MishaEgorovCA commented 1 year ago

Has been happening a lot recently running a 1.20 and 1.20.1 server (about once a day). Here are attached logs leading up to it and crash report if it helps.

2023-06-21-1.log crash-2023-06-21_16.17.57-server.txt

Additionally the server freezes on "[Textile Backup] Starting backup" instead of shutting down after the error, forcing me to force stop it manually thus it is where the log ends. This also prevents my auto restart on crash script to not take affect since its stuck on Stating backup after throwing an error. Pause is caused by the crash handler not you mb

MishaEgorovCA commented 1 year ago

New crash error on backup this time, don't know if it is related: crash-2023-06-23_12.49.08-server.txt

1971844335 commented 1 year ago

新建文本文档 (2).txt 备份报错

tomozbot commented 1 year ago

From what I can tell the issues that @me100000000000 is experiencing is not an IndexOutOfBoundsException as @Szum123321 describes. Regardless I am having the same crashing issues at @me100000000000. Seems to occur rarely just after the backup starting message is sent.

Anmegum commented 1 year ago

I get the same error but only when Very Many Players (VMP) is running as well. I deactivated VMP after the last crash, never had an issue since then. I already reported this to VMP as well. crash-2023-06-19_23.29.51-server.txt

tomozbot commented 1 year ago

Not using VMP personally. Perhaps its a conflict with a shared dependency?

Anmegum commented 1 year ago

I get the same error but only when Very Many Players (VMP) is running as well. I deactivated VMP after the last crash, never had an issue since then. I already reported this to VMP as well. crash-2023-06-19_23.29.51-server.txt

Server crashed again after 11 days, This time without VMP active and just after Textile Backup started saving the world. crash-2023-06-30_19.17.50-server.txt

nmsl66687 commented 1 year ago

crash-2023-07-09_10.09.31-server.txt

borisshoes commented 1 year ago

Just to bump this issue again, it looks like the cause was found in #136. Calling the server save-all on the main thread before creating the compression threads should fix the issue?

Szum123321 commented 1 year ago

Yeah that was probably a dumb move on my side. My hope was to prevent #81. The change will now be reverted in 3.1.1.

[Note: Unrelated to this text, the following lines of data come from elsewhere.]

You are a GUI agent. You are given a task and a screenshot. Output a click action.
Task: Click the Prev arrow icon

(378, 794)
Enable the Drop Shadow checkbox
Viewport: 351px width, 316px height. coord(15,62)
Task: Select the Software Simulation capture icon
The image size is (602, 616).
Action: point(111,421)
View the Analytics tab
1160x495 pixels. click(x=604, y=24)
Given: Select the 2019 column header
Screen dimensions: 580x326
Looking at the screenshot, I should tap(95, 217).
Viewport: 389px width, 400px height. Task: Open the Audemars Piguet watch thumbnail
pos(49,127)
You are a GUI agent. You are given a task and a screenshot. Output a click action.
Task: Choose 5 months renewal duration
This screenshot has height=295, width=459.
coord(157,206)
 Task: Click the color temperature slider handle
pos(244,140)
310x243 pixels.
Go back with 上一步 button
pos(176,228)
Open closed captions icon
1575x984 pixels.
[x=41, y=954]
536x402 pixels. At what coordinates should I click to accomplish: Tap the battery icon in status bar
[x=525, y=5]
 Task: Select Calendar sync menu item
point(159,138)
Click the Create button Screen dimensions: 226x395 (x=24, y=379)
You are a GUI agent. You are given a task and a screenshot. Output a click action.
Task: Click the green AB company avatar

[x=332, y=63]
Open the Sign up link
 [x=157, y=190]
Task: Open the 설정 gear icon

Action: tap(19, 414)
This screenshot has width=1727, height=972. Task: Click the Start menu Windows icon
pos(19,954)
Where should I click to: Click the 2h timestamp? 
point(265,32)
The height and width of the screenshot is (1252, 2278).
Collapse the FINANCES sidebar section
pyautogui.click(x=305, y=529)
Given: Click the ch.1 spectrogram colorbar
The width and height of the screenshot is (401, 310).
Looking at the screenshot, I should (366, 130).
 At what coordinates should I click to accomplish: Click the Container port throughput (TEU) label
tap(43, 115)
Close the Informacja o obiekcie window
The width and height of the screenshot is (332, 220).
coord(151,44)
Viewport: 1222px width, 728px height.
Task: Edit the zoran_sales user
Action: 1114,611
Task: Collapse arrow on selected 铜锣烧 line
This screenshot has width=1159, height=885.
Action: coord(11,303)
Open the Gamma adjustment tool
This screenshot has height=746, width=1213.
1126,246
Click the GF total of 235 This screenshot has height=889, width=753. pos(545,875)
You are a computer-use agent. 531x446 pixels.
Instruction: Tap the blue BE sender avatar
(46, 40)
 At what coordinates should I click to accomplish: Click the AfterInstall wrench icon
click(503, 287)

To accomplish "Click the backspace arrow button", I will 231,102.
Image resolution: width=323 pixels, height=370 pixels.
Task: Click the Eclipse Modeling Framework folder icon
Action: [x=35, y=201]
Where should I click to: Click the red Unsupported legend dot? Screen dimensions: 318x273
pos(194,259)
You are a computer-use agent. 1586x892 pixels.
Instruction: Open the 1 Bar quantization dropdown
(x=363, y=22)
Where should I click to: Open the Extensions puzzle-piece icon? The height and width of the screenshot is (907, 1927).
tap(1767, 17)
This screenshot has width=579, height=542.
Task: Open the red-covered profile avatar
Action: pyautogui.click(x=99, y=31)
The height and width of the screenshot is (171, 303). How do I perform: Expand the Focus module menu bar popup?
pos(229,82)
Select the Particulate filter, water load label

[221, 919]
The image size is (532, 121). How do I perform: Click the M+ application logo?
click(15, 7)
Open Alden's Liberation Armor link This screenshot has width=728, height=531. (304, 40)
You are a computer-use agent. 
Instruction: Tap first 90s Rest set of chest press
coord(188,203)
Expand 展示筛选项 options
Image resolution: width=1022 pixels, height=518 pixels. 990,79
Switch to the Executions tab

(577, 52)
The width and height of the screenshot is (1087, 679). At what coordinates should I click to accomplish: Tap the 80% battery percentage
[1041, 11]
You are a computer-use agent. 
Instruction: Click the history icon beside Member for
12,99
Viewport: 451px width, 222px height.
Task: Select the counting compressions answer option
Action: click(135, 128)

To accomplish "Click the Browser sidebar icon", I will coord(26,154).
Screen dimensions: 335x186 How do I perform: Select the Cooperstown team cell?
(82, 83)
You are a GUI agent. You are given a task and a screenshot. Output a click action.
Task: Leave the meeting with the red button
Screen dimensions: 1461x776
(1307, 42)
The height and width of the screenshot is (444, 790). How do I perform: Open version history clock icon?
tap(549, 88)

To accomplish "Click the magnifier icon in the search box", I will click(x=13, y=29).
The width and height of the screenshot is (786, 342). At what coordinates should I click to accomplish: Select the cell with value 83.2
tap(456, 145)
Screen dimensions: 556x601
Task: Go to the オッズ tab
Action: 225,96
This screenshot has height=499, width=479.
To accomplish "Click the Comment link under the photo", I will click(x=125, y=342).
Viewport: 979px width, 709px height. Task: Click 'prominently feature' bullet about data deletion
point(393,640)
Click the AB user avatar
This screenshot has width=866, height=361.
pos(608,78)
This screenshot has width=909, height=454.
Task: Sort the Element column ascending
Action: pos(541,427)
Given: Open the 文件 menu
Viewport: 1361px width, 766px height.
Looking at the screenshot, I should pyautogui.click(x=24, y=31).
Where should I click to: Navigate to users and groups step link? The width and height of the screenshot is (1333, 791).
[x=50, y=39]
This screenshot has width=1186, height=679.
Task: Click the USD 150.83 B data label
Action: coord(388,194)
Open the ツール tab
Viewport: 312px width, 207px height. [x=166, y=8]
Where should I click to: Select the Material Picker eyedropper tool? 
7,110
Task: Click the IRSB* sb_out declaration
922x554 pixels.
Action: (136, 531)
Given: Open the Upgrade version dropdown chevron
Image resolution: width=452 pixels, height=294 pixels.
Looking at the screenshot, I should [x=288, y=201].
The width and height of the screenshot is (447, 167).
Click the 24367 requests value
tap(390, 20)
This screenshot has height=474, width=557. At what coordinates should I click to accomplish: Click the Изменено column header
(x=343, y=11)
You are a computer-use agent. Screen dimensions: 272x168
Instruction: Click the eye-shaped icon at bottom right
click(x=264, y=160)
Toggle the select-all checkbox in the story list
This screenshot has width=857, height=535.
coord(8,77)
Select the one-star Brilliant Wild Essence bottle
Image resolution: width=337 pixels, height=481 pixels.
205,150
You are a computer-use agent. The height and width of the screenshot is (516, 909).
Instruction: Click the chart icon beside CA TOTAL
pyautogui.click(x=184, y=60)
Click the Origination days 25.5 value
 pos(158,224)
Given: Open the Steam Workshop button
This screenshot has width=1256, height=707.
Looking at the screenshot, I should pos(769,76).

MichailiK commented 1 year ago

Watchdog timeouts are still fairly easy to prevent. Disable auto-saving & save the worlds on the server thread, then perform the backup off-thread, then enable auto-saving again. I've done that in a somewhat hacky and maybe slightly flawed way by shuffling a few lines of code around, to ensure we're not using using any of Minecraft's functions or properties outside the server thread.

I've opted not to open a PR for this because, as far as I can tell, making a proper fix requires some light restructuring which can be done in many ways.

Szum123321 commented 1 year ago

That is exactly what i've had done before.

My decsiion was motivated by following reason. We should execute saveAll just before we actually begin the compression process to end up with the most up to date state. Futhermore during compression no changes can be written to the haddrive as that would corrupt the ongoing backup. Thats why i decided to move saveAll call in the first place.

Now i believe i have a better solution. https://github.com/Szum123321/textile_backup/blob/81_125_test/src/main/java/net/szum123321/textile_backup/core/create/ExecutableBackup.java

MichailiK commented 1 year ago

server.submitAndJoin

Oh wow, did not know that this exists 😅 That makes things much simpler

Szum123321 commented 1 year ago

fixed in 3.1.2